Mother of four Sarah Balsdon had struggled caring for children during the United Kingdom’s lockdown during the pandemic. In particular, getting her four kids to do chores around the house and homework was proving too much to ask. That changed, however, with the acquisition of a secondhand vending machine.
The 29-year-old nurse from Ashington, Northumberland, the United Kingdom, paid 100 pounds (US$125) for the coin-operated vending machine, which dispensed chocolate, candy, and chips. She and her husband, Kyle, 29, made the purchase as a last resort after their four kids, Shannon, 9, Lucy, 8, Jack, 5 and Elijah, 2, simply refused to help around the house.
While spending more time at home during the shutdown, they were also asking for sweet treats more than usual, the mom noticed. “They also started sneaking them upstairs without me knowing,” Sarah shared with CafeMom.
“The healthy snacks are all free but this way they will have to do jobs and school work to earn money to buy sweets from the vending machine,” Sarah told Caters. “During lockdown, the kids have been wanting sweet stuff all the time and they have been refusing to help around the house.”
She came up with the idea of an in-house vending machine randomly but soon realized she’d hit on something great. At first, the family’s kids found it “mean,” she said. However, it wasn’t long before they started helping out with various tasks such as unloading the dishwasher, dusting, tidying their bedrooms, and putting out used milk bottles for the milkman.
Meanwhile, the kids are developing a sense of entrepreneurship as they save up pocket money to pay for snacks from the vending machine. The prices weren’t high, yet her kids would still have to earn their snack money.
It’s also been a way to cut down on the junk food and encourage healthier eating, Sarah says. “I was sick of the arguments about unhealthy snacks so hopefully this will encourage them to work for them,” said the mom, though she admits she doesn’t know how long the ploy will work.

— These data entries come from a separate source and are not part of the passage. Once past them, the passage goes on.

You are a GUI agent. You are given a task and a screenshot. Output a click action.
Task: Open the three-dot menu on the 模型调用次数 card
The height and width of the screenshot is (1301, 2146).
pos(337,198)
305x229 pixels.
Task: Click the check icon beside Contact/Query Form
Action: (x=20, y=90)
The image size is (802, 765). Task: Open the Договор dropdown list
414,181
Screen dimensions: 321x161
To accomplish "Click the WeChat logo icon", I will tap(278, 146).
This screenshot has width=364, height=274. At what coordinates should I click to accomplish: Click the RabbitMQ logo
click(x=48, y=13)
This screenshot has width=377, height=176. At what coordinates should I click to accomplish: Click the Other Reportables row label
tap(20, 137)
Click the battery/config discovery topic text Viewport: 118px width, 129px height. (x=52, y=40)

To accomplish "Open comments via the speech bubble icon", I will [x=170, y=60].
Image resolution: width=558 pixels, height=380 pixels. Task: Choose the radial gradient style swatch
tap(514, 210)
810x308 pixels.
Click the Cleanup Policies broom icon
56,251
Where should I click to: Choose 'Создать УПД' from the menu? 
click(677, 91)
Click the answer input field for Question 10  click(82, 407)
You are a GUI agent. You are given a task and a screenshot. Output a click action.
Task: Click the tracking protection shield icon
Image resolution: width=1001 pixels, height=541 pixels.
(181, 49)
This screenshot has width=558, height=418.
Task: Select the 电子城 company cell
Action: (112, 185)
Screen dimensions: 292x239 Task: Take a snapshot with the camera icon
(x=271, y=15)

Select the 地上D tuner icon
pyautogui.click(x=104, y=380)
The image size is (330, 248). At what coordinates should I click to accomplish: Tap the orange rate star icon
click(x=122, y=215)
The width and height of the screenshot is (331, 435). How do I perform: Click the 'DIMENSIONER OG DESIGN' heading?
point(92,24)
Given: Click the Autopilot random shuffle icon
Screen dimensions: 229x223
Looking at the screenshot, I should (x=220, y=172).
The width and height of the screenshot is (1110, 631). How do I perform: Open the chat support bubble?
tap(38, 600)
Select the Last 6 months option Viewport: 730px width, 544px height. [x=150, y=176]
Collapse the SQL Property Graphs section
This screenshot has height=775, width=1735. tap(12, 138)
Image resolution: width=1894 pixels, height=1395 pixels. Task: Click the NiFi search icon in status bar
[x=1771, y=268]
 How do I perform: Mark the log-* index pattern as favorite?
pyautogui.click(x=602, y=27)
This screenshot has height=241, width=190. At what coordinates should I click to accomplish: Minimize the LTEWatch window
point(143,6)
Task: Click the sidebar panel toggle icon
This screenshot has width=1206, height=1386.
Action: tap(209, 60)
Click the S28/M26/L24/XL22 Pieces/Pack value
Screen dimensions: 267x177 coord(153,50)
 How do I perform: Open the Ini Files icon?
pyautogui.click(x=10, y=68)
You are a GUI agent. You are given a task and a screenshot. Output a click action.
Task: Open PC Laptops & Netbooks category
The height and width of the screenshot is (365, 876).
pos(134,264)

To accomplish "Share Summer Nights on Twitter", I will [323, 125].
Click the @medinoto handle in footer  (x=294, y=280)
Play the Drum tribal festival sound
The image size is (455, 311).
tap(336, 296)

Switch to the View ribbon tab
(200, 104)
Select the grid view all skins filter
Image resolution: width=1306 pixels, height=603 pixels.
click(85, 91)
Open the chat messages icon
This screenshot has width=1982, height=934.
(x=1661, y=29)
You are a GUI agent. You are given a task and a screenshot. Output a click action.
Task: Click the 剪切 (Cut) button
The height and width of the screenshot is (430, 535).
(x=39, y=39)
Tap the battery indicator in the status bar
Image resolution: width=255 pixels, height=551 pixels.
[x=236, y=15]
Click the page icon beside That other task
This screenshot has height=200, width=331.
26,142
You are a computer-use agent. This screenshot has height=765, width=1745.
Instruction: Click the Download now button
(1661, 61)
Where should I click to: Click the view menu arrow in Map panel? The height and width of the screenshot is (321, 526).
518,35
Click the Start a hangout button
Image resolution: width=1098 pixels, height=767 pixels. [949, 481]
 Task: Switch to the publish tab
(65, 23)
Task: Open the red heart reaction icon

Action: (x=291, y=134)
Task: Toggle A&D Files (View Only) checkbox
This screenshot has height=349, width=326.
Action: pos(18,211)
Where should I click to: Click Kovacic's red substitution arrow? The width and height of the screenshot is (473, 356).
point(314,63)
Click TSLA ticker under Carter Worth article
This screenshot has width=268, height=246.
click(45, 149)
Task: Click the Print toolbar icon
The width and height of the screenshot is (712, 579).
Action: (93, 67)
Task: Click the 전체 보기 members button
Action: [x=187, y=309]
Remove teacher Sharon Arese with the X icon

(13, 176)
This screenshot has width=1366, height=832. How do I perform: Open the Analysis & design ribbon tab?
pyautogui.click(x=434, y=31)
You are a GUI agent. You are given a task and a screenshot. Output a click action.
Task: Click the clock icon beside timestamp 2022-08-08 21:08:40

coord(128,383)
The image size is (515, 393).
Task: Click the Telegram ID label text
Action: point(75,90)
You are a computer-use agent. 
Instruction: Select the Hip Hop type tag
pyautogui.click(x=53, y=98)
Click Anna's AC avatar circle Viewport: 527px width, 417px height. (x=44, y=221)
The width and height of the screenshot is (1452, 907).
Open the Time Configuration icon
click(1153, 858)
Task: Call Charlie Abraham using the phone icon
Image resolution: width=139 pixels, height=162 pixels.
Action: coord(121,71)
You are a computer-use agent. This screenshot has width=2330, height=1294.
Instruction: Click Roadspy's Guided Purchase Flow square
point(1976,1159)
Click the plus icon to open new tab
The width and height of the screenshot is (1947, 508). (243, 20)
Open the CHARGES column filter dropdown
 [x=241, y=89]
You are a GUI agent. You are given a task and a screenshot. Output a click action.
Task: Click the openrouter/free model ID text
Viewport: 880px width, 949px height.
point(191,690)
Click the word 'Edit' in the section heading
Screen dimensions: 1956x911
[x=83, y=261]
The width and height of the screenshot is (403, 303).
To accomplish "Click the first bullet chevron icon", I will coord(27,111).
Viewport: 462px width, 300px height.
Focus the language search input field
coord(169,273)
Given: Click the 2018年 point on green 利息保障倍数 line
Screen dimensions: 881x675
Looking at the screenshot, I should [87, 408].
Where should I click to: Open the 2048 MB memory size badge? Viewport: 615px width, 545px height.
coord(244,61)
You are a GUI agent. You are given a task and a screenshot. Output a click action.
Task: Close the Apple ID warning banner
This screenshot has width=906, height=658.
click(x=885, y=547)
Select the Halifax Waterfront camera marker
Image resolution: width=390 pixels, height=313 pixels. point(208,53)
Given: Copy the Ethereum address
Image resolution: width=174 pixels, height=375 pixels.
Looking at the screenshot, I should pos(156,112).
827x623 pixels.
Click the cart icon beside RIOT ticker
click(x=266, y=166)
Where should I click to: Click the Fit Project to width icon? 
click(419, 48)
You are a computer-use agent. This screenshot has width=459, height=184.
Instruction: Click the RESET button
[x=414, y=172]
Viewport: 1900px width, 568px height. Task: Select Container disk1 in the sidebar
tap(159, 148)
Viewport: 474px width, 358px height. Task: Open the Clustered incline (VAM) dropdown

Sarah shared her snack strategy on social media, though she didn’t plan on it going viral. Many people online shared mostly positive reactions, she says. “Let’s see if they can sneak sweets and treats now!” she wrote on May 24. “I think people are understanding that the kids are learning about money.”
Meanwhile, the lockdown has caused hassles for Sarah and her husband, she adds.
“With the kids being off school, it has been really difficult with child care,” she shared. “I’ve been at work the whole time and my husband was furloughed for six weeks but now he’s back at work. The girls have gone back to school for child care.”
On a positive note, she adds, “There are always fun ways to keep control of parenting during challenging times like lockdown.”